DOCUMENT EXCERPT Block Start
They imagine much of their business will come from people with busy work schedules and summer homeowners looking to relax on vacation, not clean up after their pets.
“Some people have just had enough,” Lubitz said.
Seniors and veterans, as well as people with disabilities and people with service dogs, are offered a 20 percent discount.
“Some people don’t even use their backyard because it’s for the dog,” Gibbons said. “I’ve always liked helping people. And essentially, we’re pleasing the animal as well.”
Both men grew up in families that cherished animals. After graduating from Bangor High School, the two parted ways.
Gibbons went to Vergennes, Vt. to attend the Homebuilder’s Institute, where he learned construction skills that landed him jobs in Vancouver, Wash. and Arizona to design kitchens. In 2010, struggling in the poor economy, he returned to Maine.
DOCUMENT EXCERPT Block End
SOURCE MATERIAL Block Start
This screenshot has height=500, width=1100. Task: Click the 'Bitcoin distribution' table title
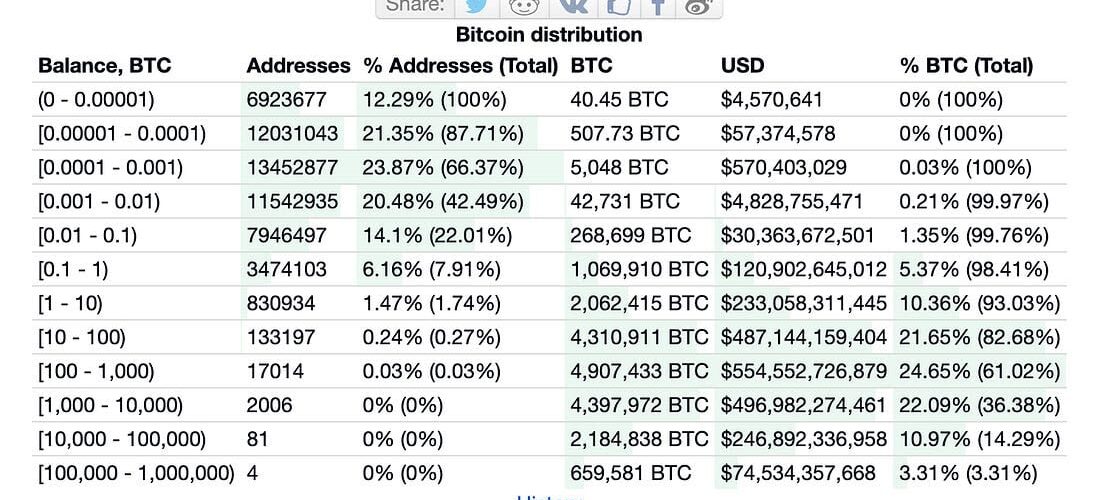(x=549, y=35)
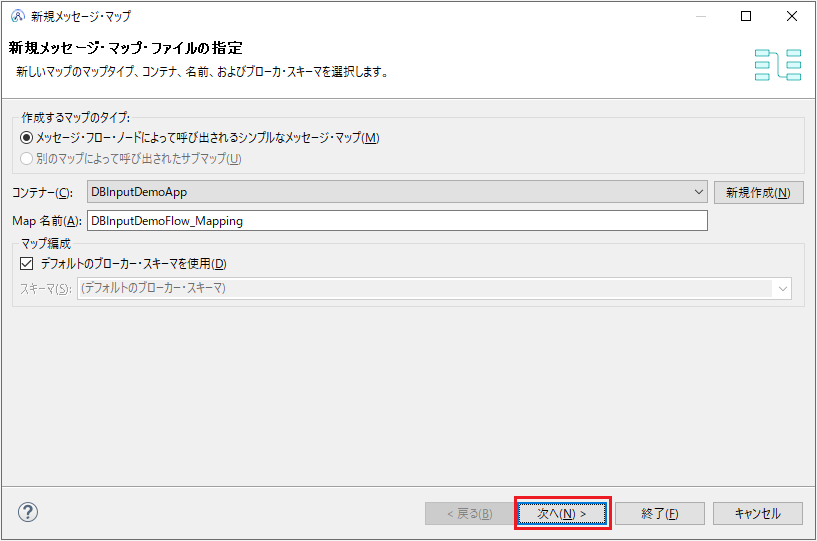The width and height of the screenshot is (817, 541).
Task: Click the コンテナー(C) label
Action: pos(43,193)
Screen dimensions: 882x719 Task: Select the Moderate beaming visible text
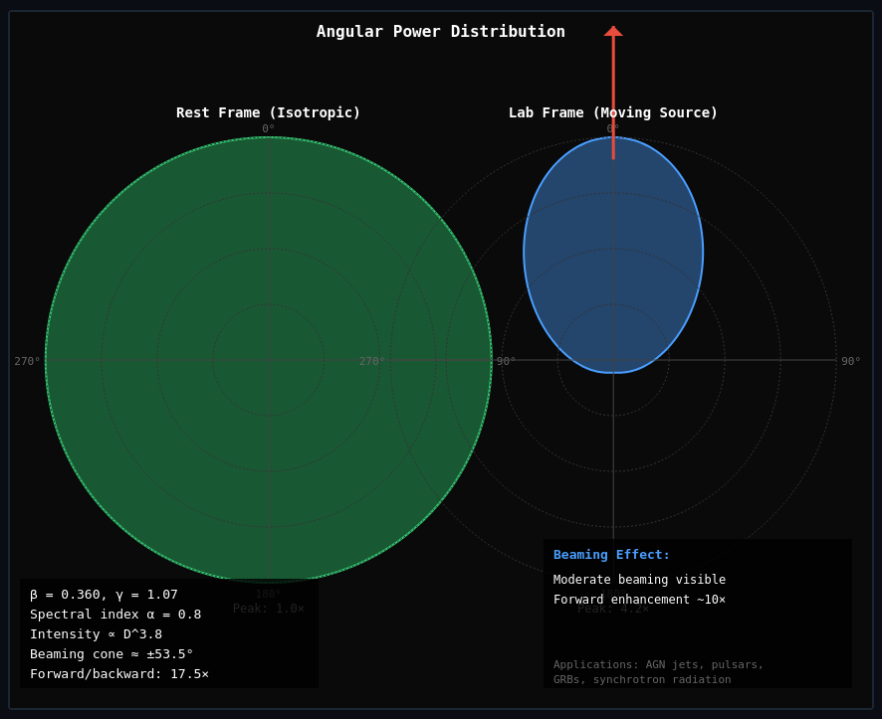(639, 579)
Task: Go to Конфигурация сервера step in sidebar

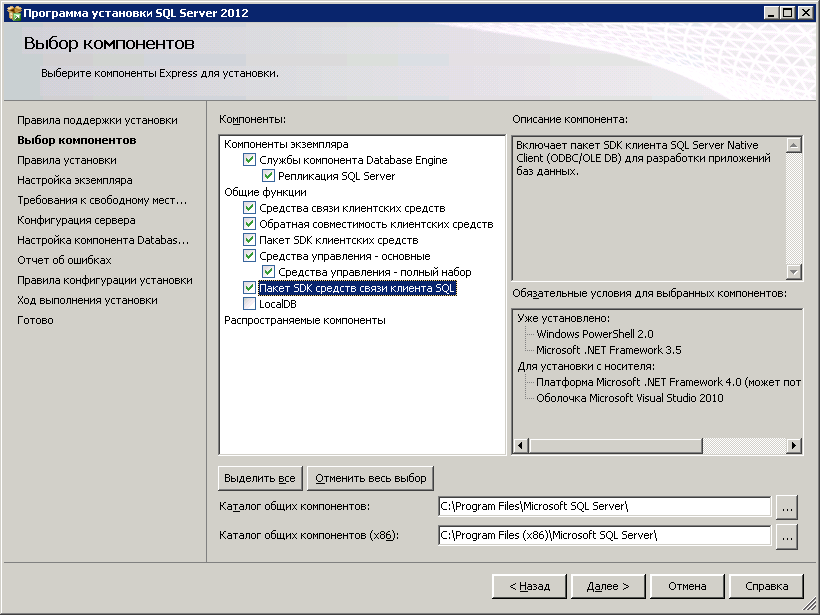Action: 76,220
SOURCE MATERIAL Block End
SOURCE MATERIAL Block Start
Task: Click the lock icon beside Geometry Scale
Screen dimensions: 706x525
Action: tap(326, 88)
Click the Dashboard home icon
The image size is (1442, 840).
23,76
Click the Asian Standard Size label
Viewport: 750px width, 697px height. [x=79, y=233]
SOURCE MATERIAL Block End
SOURCE MATERIAL Block Start
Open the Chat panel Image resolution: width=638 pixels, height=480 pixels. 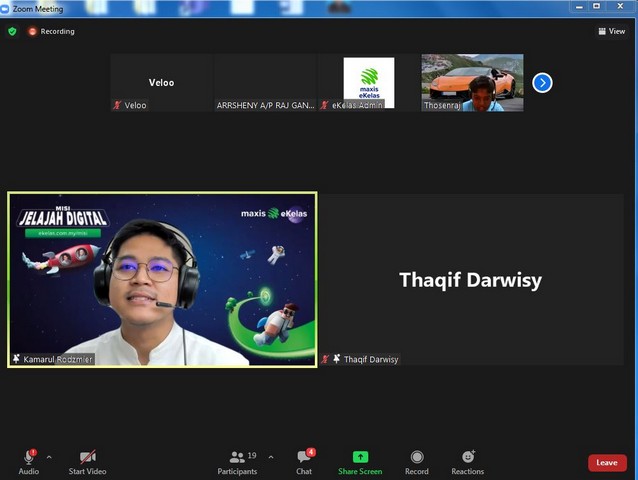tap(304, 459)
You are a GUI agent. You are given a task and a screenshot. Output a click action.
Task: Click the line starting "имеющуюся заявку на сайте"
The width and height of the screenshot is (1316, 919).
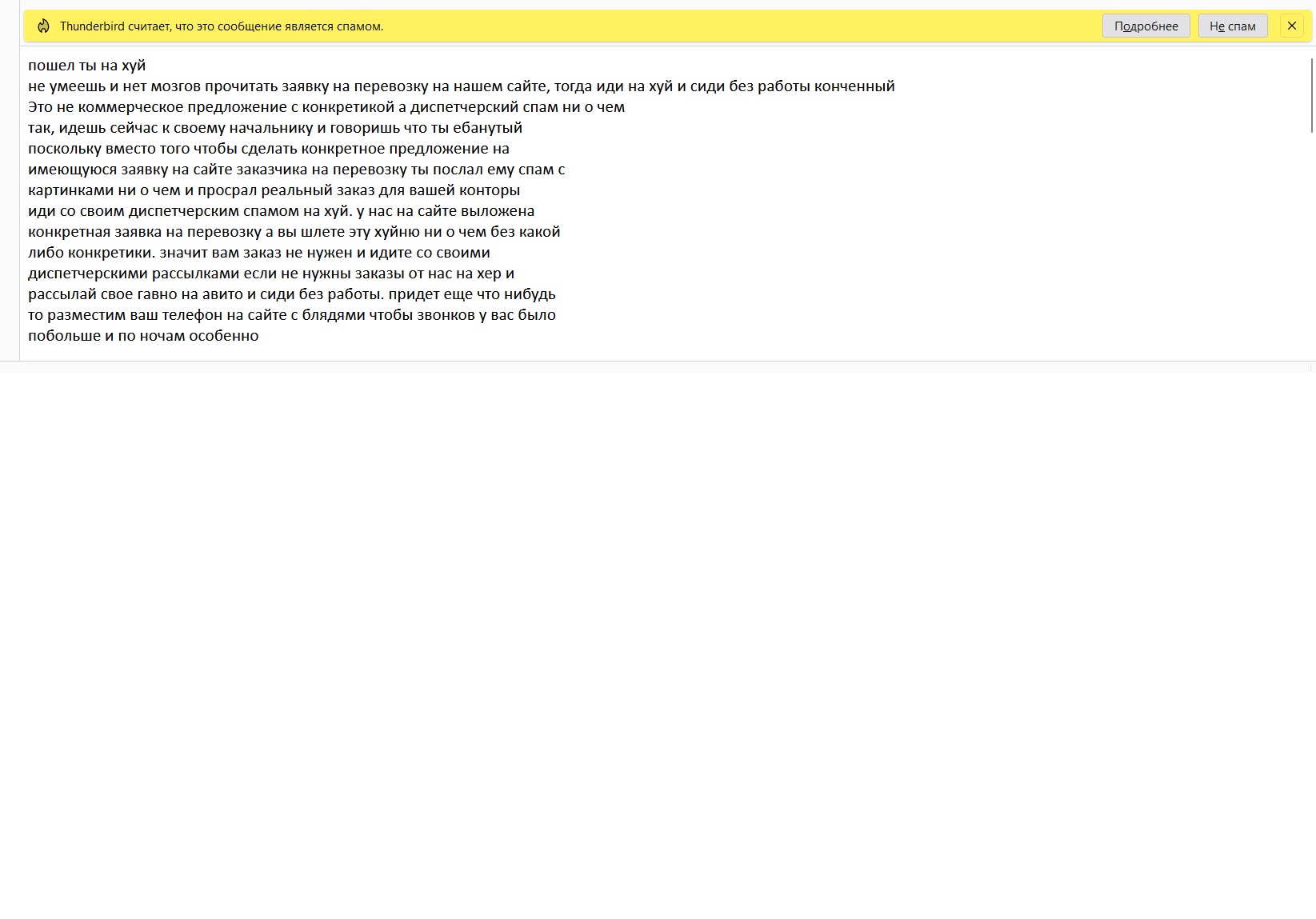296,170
SOURCE MATERIAL Block End
DIRECTIONS FOR THIS TASK:
Could you carry on the article about Gibbons and Lubitz's pet cleanup business, picking up after its last sentence?

ANSWER:
Lubitz enlisted in the Army in 1999 at age 17. He spend the majority of his military career at Fort Bragg, N.C., and deployed with special operations to Afghanistan. After receiving an honorable discharge after nine years of service, he returned to Maine and worked in sales. He also attended The International Culinary School at the Art Institute of Atlanta.
Last summer, the two friends reunited and embarked on a variety of outdoor adventures, from hiking in Baxter State Park to harvesting periwinkles Down East. That’s also when they hatched business ideas.
Scoop Dooty combines their love for the Maine outdoors with their love for dogs. Gibbons owns a Golden Retriever named Maddie, and Lubitz has two mixed-breed dogs named Jager and Max.
“I want to do this for my family, so we can all be stable,” Lubitz said. His 9-month-old son, Malakai, is just getting ready to take his first steps.
Early on, Lubitz’s half-brother, Matt Pardy, 22, of Bangor, joined their team to help with office work and develop the Scoop Dooty website. Pardy, also a dog lover, cares for an old Black Labrador Retriever named Lady.
Already, lessons have been learned.
Gibbons, who often finds himself immersed in research, is fascinated and concerned by the health issues that arise from neglected pet waste.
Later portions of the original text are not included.